Task directions:
Your task is to repeat exactly the lines below between the line holding "Uncategorized (237, 2447)" and the line holding "Gobernadores (237, 1198)", inclusive, and only those.

Exercise data:
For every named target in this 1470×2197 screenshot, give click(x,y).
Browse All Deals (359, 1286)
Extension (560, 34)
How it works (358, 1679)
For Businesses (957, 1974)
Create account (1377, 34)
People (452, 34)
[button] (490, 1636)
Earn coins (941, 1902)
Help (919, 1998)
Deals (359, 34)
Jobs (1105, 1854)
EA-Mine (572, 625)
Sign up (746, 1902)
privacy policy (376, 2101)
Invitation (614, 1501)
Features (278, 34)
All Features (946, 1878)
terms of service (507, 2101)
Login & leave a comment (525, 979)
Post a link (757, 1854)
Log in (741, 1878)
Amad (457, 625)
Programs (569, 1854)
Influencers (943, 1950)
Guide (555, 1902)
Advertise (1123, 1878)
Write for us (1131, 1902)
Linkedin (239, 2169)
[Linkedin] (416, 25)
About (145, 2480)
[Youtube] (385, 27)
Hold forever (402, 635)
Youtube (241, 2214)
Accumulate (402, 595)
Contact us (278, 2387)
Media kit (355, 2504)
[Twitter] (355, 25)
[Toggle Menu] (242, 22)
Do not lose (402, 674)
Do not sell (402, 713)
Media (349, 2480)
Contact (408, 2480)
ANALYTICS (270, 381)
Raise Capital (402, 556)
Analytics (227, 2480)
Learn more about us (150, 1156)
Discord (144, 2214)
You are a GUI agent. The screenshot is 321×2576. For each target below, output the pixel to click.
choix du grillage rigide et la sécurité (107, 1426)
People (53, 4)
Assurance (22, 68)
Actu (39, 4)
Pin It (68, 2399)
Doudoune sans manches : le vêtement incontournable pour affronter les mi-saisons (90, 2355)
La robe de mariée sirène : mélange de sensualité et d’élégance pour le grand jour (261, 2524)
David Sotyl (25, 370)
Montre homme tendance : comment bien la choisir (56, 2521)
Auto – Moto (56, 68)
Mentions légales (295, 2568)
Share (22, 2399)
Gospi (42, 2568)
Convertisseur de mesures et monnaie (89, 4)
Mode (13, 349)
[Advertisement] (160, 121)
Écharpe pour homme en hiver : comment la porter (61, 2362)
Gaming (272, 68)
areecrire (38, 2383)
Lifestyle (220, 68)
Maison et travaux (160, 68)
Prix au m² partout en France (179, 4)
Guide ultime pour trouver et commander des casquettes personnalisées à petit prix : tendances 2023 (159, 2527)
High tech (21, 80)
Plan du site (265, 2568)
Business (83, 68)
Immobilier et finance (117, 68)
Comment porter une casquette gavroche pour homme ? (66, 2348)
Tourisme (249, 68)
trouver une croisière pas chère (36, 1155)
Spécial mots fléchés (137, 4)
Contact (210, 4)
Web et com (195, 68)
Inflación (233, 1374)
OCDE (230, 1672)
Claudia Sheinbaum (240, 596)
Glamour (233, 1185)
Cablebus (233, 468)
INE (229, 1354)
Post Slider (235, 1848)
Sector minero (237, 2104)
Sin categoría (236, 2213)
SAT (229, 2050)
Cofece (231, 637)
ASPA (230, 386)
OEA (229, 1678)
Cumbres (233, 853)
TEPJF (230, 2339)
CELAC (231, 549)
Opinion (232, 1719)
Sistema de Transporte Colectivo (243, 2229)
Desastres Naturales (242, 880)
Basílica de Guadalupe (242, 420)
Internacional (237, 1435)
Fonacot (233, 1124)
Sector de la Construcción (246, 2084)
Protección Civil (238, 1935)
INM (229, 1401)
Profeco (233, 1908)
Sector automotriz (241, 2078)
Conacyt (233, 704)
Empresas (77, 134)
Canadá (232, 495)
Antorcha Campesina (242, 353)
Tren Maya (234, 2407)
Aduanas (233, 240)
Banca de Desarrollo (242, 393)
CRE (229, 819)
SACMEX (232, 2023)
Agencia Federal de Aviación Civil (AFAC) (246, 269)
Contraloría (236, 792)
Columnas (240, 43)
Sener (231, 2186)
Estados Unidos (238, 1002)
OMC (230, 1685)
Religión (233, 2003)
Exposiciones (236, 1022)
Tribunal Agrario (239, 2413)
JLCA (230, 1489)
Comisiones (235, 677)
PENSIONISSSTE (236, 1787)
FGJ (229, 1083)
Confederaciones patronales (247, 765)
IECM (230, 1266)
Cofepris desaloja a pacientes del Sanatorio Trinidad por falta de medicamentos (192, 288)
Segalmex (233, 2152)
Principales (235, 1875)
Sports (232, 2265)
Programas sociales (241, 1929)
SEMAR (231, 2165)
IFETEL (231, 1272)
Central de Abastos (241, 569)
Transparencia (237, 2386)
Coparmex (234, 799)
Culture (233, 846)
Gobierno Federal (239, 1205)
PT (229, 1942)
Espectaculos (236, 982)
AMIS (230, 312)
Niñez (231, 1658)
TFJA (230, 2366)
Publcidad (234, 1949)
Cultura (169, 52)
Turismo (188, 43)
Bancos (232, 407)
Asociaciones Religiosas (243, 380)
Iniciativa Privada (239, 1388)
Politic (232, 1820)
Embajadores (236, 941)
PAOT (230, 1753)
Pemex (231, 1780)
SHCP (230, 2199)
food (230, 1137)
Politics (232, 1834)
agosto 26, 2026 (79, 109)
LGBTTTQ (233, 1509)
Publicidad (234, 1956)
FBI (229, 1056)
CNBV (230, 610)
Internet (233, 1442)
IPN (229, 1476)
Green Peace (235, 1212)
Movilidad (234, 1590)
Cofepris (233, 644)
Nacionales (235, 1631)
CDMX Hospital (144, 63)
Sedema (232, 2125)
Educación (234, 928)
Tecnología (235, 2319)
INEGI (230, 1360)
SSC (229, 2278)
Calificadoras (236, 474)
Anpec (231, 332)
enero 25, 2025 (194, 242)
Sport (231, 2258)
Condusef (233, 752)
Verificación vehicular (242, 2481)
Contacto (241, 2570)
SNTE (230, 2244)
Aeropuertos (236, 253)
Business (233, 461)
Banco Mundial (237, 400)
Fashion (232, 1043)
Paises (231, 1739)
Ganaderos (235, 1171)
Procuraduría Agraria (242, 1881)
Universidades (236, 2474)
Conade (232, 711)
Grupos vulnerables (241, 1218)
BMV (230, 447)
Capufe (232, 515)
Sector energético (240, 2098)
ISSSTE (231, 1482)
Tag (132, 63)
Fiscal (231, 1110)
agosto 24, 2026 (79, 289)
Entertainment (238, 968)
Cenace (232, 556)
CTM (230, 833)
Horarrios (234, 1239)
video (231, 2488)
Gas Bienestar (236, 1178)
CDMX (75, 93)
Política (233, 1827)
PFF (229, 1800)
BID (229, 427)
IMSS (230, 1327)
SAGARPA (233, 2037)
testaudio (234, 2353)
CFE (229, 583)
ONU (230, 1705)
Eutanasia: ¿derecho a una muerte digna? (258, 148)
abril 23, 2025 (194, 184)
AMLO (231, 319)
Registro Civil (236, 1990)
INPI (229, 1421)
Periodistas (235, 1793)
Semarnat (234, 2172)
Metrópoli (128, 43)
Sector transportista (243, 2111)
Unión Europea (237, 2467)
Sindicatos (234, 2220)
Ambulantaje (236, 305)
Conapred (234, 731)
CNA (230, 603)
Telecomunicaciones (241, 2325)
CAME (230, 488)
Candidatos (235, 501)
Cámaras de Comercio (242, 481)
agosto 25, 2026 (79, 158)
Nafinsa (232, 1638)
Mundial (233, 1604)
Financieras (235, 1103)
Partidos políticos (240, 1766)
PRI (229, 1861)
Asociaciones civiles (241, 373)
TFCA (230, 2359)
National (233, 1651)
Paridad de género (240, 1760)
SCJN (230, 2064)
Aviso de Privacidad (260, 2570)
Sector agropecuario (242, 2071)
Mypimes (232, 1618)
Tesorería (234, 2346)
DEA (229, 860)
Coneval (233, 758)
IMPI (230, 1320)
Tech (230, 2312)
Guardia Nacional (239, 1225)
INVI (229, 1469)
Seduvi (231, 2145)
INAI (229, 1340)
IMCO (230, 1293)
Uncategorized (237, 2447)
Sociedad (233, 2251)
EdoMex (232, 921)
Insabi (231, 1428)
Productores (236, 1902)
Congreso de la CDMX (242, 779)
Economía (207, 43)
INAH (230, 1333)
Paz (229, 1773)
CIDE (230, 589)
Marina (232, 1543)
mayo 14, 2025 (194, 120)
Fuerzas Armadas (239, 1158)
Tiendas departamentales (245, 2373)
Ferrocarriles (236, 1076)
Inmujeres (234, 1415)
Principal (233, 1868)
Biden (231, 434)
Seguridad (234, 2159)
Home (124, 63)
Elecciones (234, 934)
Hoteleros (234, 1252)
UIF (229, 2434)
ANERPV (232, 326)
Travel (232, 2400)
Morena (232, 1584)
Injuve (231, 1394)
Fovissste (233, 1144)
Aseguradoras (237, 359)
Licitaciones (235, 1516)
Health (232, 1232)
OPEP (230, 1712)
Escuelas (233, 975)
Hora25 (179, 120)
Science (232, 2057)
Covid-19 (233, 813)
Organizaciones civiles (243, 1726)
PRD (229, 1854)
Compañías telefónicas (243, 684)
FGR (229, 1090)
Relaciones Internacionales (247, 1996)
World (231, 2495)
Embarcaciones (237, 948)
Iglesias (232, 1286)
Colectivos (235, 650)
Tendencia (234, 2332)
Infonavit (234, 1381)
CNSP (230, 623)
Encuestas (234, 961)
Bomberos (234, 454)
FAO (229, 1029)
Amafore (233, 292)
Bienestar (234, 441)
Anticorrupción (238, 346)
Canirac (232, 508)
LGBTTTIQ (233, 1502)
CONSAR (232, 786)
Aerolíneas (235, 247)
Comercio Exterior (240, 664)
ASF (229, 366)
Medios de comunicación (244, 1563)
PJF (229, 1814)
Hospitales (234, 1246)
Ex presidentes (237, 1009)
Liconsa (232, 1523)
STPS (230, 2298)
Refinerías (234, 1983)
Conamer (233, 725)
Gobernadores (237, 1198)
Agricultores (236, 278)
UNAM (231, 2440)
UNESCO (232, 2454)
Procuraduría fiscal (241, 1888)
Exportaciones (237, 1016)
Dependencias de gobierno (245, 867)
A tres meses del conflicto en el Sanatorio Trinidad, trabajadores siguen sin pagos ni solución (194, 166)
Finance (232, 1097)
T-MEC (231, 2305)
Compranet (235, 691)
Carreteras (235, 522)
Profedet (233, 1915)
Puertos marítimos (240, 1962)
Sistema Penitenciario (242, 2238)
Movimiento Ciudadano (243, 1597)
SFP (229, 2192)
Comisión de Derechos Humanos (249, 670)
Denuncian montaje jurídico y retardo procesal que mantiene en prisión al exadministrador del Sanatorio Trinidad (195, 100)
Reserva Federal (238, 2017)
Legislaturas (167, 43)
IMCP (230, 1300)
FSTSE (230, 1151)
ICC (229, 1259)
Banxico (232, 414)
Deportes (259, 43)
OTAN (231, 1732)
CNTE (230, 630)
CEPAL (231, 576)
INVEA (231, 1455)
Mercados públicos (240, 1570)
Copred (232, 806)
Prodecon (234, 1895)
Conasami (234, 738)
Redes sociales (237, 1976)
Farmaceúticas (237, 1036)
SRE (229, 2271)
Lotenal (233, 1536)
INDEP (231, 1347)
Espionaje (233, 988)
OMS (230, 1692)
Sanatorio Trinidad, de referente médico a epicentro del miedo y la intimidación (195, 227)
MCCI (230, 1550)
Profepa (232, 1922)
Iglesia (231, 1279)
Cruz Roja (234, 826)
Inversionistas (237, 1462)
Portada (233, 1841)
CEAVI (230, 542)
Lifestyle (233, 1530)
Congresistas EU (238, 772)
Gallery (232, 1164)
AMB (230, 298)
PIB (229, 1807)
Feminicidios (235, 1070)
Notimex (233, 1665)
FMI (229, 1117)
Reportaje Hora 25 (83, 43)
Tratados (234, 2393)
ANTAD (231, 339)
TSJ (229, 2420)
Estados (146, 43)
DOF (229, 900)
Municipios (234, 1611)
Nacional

Result:
Uncategorized (237, 2447)
Sociedad (233, 2251)
EdoMex (232, 921)
Insabi (231, 1428)
Productores (236, 1902)
Congreso de la CDMX (242, 779)
Economía (207, 43)
INAH (230, 1333)
Paz (229, 1773)
CIDE (230, 589)
Marina (232, 1543)
mayo 14, 2025 (194, 120)
Fuerzas Armadas (239, 1158)
Tiendas departamentales (245, 2373)
Ferrocarriles (236, 1076)
Inmujeres (234, 1415)
Principal (233, 1868)
Biden (231, 434)
Seguridad (234, 2159)
Home (124, 63)
Elecciones (234, 934)
Hoteleros (234, 1252)
UIF (229, 2434)
ANERPV (232, 326)
Travel (232, 2400)
Morena (232, 1584)
Injuve (231, 1394)
Fovissste (233, 1144)
Aseguradoras (237, 359)
Licitaciones (235, 1516)
Health (232, 1232)
OPEP (230, 1712)
Escuelas (233, 975)
Hora25 (179, 120)
Science (232, 2057)
Covid-19 (233, 813)
Organizaciones civiles (243, 1726)
PRD (229, 1854)
Compañías telefónicas (243, 684)
FGR (229, 1090)
Relaciones Internacionales (247, 1996)
World (231, 2495)
Embarcaciones (237, 948)
Iglesias (232, 1286)
Colectivos (235, 650)
Tendencia (234, 2332)
Infonavit (234, 1381)
CNSP (230, 623)
Encuestas (234, 961)
Bomberos (234, 454)
FAO (229, 1029)
Amafore (233, 292)
Bienestar (234, 441)
Anticorrupción (238, 346)
Canirac (232, 508)
LGBTTTIQ (233, 1502)
CONSAR (232, 786)
Aerolíneas (235, 247)
Comercio Exterior (240, 664)
ASF (229, 366)
Medios de comunicación (244, 1563)
PJF (229, 1814)
Hospitales (234, 1246)
Ex presidentes (237, 1009)
Liconsa (232, 1523)
STPS (230, 2298)
Refinerías (234, 1983)
Conamer (233, 725)
Gobernadores (237, 1198)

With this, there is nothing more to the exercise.